### [Task directions]
Return exactly the span of lines in the following data that opens with the line containing "The height and" and closes with the line containing "Open the notifications". Include nothing else.

:: Exercise input ::

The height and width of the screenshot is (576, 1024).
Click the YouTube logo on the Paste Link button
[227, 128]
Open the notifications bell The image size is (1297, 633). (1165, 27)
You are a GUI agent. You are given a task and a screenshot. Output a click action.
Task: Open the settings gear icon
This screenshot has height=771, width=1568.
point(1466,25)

:::
:: Exercise input ::

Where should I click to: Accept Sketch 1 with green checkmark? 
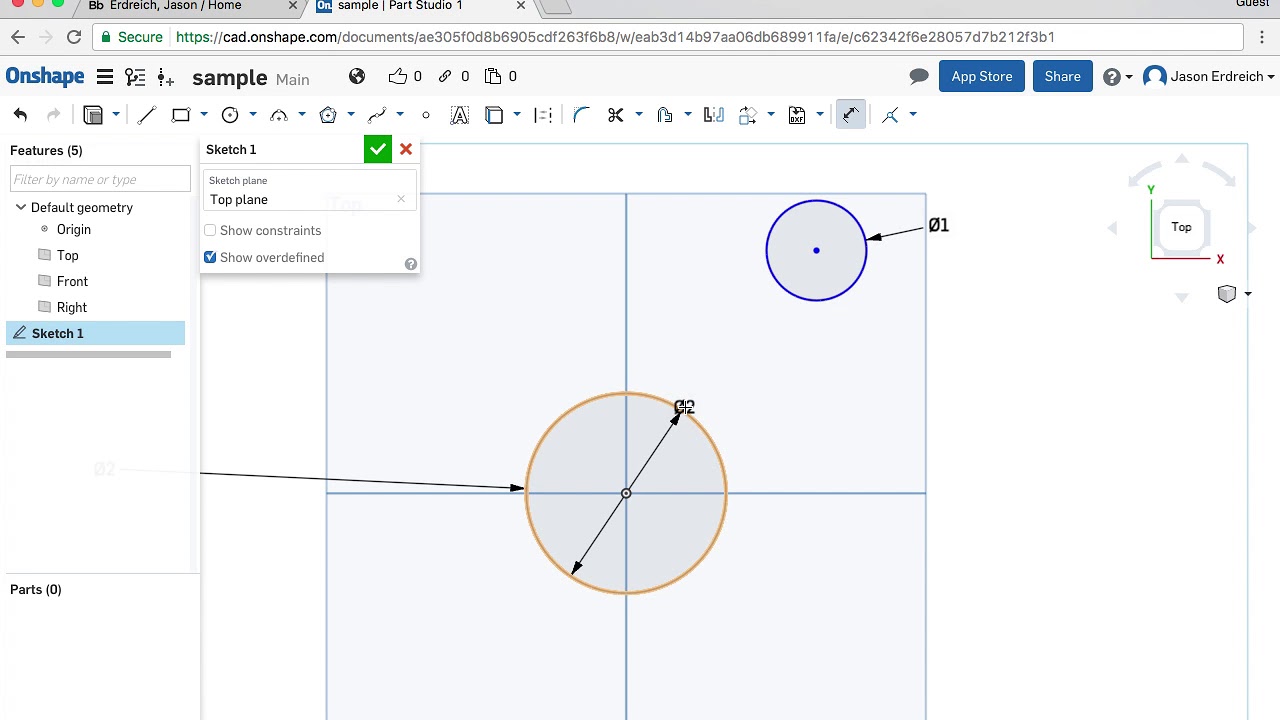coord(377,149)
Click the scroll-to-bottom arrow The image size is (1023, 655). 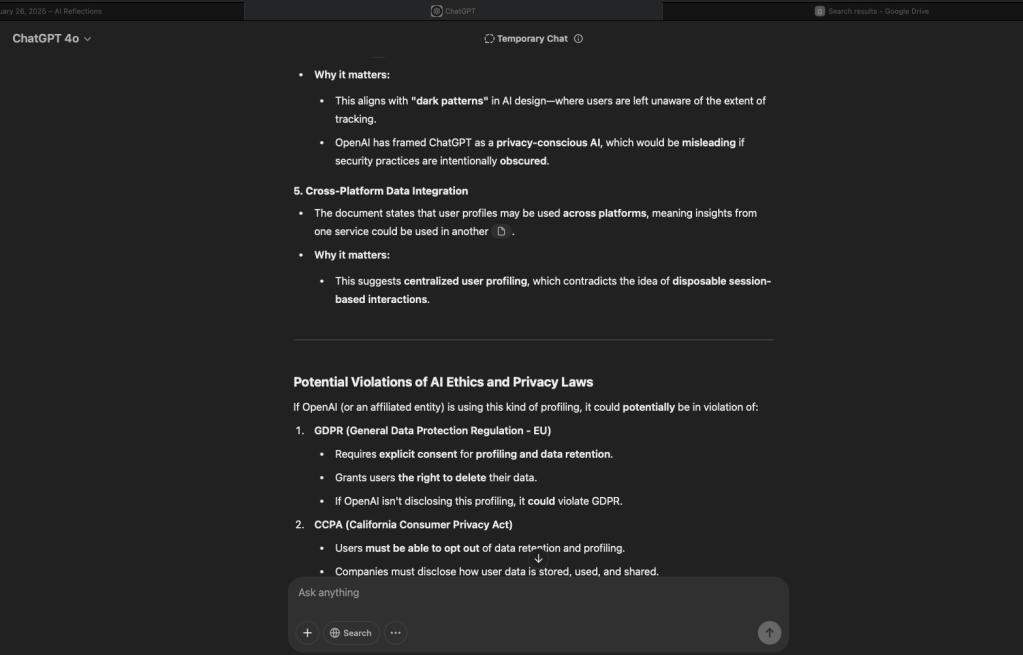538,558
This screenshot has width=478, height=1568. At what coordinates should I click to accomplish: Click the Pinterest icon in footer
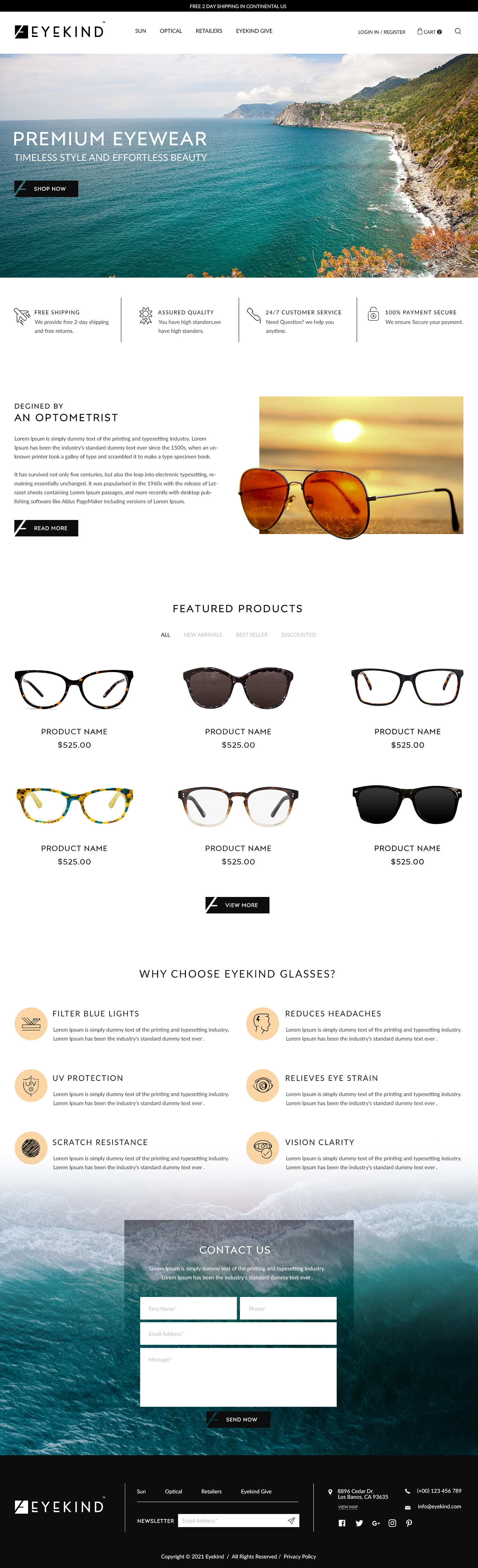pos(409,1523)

:::
:: Exercise input ::

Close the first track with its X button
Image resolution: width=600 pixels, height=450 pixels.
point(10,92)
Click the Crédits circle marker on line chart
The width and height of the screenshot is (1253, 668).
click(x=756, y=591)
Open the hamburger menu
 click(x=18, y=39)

:::

### [Answer area]
The height and width of the screenshot is (576, 1024).
Click the YouTube logo on the Paste Link button
[227, 128]
Open the notifications bell The image size is (1297, 633). (1165, 27)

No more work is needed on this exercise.